A Breath of Fresh Air

The other day, we had a meet and greet appointment with Lily's new pediatrician (Tracy, thank you for the recommendation. Dr. V is fantastic!) Dave and I never know how doctors are going to take Lily and her condition. Are they going to be like the radiologist who was so rude, or are they going to be accepting and willing to take on our challenges?

I can't say enough about Dr. V. He spent so much time getting to know us, and he was so excited about Lily. Truly, the guy was practically shaking--he just couldn't believe that a Trisomy 18 child would make it to 13 months. It was just so nice to see him recognize and appreciate the miracle in Lily.

The appointment was only a meet and greet, but he asked when we planned to set up a regular appointment. I told him that actually, I was going to make one for soon because I wondered if Lily had a urinary tract infection. She had had a small wet diaper that morning. Dr. V, after telling us how crazily booked his day was for a Thursday, put his schedule on hold and did a routine checkup. Then he had his nurses cath Lily. Sure enough, Lily has a UTI. She is now on antibiotics, so hopefully, she'll be better in the next few days.

As for her g tube. . .what took us so long to agree to this procedure? Actually, I know what took us so long, but wow! I'm nursing Lily maybe twice a day. She's eating every four hours now, but even that will be changing soon. I was afraid that she would be dependent on nursing to get to sleep, but that's not even the case. She nurses at night, but she doesn't fall asleep. I hold her and rock her for a few minutes, but then she starts to fidget. Once she does that, I lay her in her crib, she rolls over on her right side (her favorite!), and she falls asleep. Thursday night she did wake in the middle of the night, but I think she either had gas or pain from the UTI (if there is pain from that). She's been sleeping all night long, too. Oh, how I've needed this for a long time!
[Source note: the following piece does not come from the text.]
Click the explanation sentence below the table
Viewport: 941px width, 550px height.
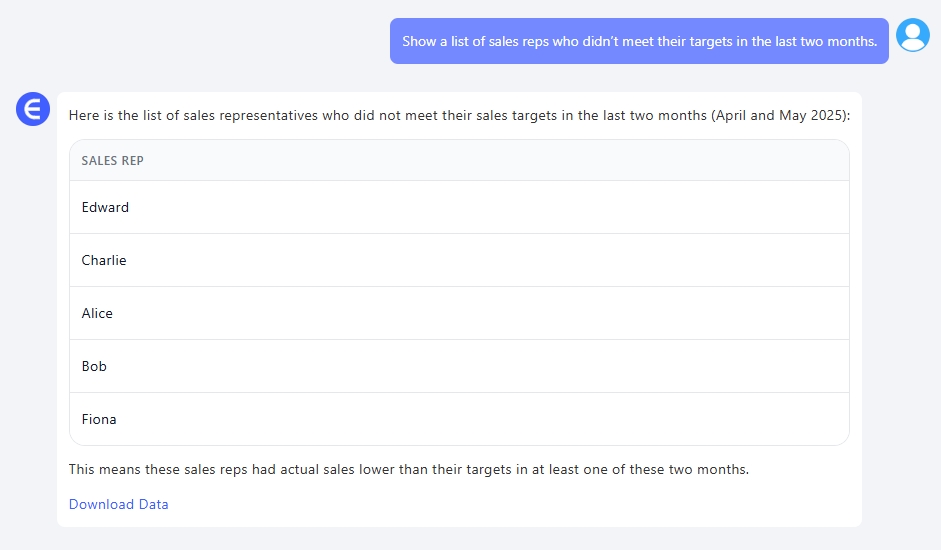tap(408, 469)
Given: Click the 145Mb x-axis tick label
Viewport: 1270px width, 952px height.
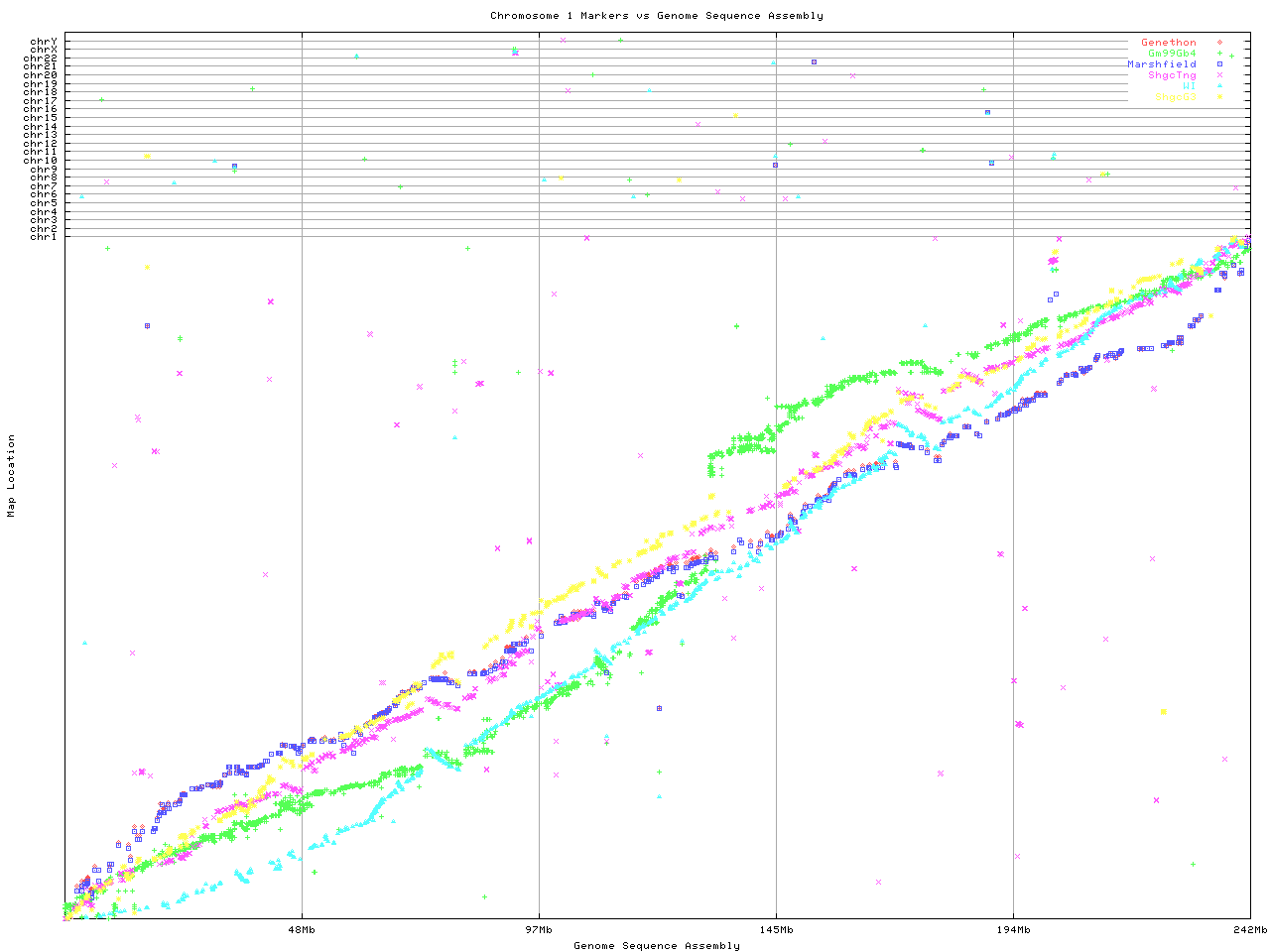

As for eating, she's made such progress! She now will open her mouth and take her food. At first, she would just sit there with her mouth open and make this awful whining sound, as if to say "what do I do with this? what is this in my mouth?" She still doesn't take enough bites to make a difference, but there's such pleasure in seeing how much she's progressed! Her therapists would be so proud!

It's all such a breath of fresh air!


  1. Reading your post is also a breath of fresh air, as it allows us all to rejoice and celebrate how God once again "considers this lily" and continues to guide and provide for her and all of you. Let the miracles continue, Gracious Father.

  2. I am so happy for you and Lily! She is a little miracle.

  3. I am SO THRILLED that you have found a special doctor. We can't do enough to educate the medical community to dispel the myth that tri 13/18 are universally lethal conditions. They are not, and the more recent medical literature out of Japan states that.

    I am sure you told him that you are aware of many children who are older than Lily. Of course, many children are too fragile to live long or would require too much intervention but their lives are just as precious all the same.

    I am SO glad that you are getting your rest too! Wow, the whole world must seem different on a good night's sleep!

  4. I am so glad you are getting a wonderful doctor that cares and can see the blessings and miracle through Lily's life. I am so glad he checked her for UTI. The drs. were always amazed that Annabel almost never ran fever with her UTI's. The way I knew before I began cathing her was when she would give a whine during the night. She would do this several times and then whine when she wet. Then she would sleep for a few hours and began the process again. It was easier to tell when the UTI's were present once we began cathing her. I pray that she doesn't have many and that she will continue to do well.